When the council met to debate the New Strategic Direction the following clause was added at the request of a Green Party Candidate:
That there should be pro-active and wide-ranging engagement across Suffolk to establish whether the key NSD proposals find favour with the communities we all represent before moving to implementation, and the findings from this engagment be reported back to Full Council at the meeting on 2 December 2010.
I want to find out what this engagement will involve and what steps the council is taking to ensure that it takes place. I want to find out more about the thinking behind this New Strategic Direction and how the council is going to ensure the participation of the electorate of Suffolk. I want to find out how easy, or difficult it is to become part of the Big Society we hear so much about.
First Steps
Last Tuesday I rang the council to try and find out more. I was told that there was, at that point, no person designated to answer such queries, no information available for the public and no details about any consultation process. I was told that the council could not specify a time frame in which my questions could be answered. I left contact details and am still awaiting a response.

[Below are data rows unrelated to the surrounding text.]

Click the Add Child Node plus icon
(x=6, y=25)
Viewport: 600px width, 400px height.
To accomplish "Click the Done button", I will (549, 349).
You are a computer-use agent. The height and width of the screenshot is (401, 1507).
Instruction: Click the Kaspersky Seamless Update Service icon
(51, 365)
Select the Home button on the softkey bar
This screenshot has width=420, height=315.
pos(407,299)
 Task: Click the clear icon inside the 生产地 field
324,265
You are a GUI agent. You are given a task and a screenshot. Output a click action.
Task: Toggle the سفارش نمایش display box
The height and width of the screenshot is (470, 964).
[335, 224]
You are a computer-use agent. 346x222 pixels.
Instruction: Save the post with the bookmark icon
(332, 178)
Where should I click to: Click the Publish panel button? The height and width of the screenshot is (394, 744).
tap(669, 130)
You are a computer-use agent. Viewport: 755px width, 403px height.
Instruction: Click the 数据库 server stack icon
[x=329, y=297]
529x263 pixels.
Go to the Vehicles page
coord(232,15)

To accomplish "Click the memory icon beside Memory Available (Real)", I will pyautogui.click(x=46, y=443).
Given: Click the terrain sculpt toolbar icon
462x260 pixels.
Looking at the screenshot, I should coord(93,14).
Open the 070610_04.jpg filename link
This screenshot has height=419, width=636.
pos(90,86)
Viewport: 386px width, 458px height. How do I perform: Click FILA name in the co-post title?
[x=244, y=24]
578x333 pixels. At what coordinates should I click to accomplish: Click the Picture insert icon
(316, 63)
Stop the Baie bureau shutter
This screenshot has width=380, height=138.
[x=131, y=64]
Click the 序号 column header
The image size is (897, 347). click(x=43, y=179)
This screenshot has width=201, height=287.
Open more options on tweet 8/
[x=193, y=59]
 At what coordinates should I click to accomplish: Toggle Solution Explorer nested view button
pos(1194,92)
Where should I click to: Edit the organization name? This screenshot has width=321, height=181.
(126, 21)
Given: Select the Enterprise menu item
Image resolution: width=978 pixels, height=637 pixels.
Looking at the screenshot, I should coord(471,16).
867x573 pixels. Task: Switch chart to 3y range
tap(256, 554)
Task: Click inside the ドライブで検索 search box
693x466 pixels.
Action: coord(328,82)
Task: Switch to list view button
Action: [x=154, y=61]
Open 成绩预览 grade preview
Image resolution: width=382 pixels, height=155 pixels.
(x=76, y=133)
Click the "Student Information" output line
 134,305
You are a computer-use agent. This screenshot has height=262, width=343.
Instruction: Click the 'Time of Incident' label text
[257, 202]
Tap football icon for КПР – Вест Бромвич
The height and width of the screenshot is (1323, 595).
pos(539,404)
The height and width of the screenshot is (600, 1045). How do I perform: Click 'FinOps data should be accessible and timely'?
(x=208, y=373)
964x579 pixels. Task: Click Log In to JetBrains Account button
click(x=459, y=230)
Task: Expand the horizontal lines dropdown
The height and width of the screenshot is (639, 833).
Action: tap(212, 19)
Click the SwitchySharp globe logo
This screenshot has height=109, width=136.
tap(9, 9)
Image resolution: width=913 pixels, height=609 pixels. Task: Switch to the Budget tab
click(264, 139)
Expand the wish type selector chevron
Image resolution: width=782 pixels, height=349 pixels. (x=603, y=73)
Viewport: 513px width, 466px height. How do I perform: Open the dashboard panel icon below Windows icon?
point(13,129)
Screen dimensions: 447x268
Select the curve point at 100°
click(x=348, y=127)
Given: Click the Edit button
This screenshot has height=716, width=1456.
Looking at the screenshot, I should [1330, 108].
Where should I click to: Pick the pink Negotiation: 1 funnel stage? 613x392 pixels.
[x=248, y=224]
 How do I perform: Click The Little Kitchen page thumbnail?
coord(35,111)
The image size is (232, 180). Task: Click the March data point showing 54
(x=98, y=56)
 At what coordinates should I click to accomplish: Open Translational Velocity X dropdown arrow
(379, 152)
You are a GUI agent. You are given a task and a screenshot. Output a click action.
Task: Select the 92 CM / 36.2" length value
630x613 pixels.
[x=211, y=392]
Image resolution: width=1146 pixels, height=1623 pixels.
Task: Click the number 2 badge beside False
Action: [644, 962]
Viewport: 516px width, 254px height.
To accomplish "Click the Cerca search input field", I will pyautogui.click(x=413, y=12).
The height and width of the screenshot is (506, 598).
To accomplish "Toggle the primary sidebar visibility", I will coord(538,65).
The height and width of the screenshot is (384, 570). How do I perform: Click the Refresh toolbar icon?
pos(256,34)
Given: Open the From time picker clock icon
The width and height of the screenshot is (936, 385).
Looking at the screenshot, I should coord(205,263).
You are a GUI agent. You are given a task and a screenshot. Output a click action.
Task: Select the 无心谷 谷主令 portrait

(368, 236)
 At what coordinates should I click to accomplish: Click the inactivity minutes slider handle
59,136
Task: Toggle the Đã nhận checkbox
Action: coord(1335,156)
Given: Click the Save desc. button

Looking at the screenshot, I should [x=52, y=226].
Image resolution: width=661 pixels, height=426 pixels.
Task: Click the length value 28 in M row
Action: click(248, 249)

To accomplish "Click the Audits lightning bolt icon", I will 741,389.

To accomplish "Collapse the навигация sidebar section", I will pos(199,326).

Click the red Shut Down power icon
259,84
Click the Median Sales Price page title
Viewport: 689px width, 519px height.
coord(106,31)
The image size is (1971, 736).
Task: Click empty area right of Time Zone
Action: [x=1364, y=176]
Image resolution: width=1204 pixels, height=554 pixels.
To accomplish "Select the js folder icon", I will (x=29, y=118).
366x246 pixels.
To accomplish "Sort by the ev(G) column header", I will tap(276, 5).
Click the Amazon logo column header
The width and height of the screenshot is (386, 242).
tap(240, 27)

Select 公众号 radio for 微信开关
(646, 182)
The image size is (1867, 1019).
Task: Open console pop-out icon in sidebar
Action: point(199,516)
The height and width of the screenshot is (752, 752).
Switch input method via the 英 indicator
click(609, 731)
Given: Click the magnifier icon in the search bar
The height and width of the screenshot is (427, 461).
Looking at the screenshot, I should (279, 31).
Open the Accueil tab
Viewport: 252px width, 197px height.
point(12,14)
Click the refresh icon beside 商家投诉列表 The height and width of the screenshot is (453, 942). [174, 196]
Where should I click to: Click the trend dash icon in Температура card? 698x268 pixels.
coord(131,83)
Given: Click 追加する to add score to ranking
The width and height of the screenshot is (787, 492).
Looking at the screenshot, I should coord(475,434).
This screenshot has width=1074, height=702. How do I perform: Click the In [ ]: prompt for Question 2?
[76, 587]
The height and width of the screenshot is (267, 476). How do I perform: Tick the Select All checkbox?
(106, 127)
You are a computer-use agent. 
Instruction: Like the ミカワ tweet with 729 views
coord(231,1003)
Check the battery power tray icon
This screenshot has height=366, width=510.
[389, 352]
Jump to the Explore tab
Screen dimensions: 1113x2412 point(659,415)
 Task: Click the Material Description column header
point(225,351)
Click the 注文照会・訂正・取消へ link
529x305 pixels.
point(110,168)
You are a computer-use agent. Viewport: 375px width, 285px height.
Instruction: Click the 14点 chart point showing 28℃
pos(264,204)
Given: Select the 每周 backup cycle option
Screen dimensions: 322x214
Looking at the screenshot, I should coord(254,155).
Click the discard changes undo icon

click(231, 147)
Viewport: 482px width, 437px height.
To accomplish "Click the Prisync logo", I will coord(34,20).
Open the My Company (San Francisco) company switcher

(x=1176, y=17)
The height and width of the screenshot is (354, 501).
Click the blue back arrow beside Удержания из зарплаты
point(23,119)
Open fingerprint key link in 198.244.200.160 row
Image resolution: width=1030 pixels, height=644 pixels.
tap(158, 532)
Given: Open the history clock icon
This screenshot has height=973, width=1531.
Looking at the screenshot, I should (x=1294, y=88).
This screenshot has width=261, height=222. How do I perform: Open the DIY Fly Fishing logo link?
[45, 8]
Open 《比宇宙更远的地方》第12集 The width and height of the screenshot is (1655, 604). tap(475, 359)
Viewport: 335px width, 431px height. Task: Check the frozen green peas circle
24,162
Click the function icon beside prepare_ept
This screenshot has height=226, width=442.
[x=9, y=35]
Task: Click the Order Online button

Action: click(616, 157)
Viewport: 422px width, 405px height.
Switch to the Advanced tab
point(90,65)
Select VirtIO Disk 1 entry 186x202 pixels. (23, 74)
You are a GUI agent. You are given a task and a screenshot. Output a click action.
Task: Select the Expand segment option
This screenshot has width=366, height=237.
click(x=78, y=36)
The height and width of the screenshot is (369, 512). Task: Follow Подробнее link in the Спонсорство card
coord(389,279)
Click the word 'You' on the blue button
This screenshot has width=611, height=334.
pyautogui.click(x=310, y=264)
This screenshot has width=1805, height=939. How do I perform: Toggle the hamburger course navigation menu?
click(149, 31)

In the past few days I have also emailed my elected councillor, the head of the council and the chief executive of the council asking what the 'wide ranging engagment' might entail. So far I have had no response.
What Now?
So, this is my Brave New World of political engagement and political activism. Now that this blog is up and running I will use it as a means of recording and reporting my attempts to find out what the council is doing to ensure the active engagement of Suffolk residents in discussions about the New Strategic Direction. I will report on my efforts to get involved as an active citizen exercising my democratic rights. I will try and elaborate on what 'participation' looks like in Suffolk. And I'll explore the manner in which the language of politics and participation is being in this arena. Does it aid clarity or add to confussion?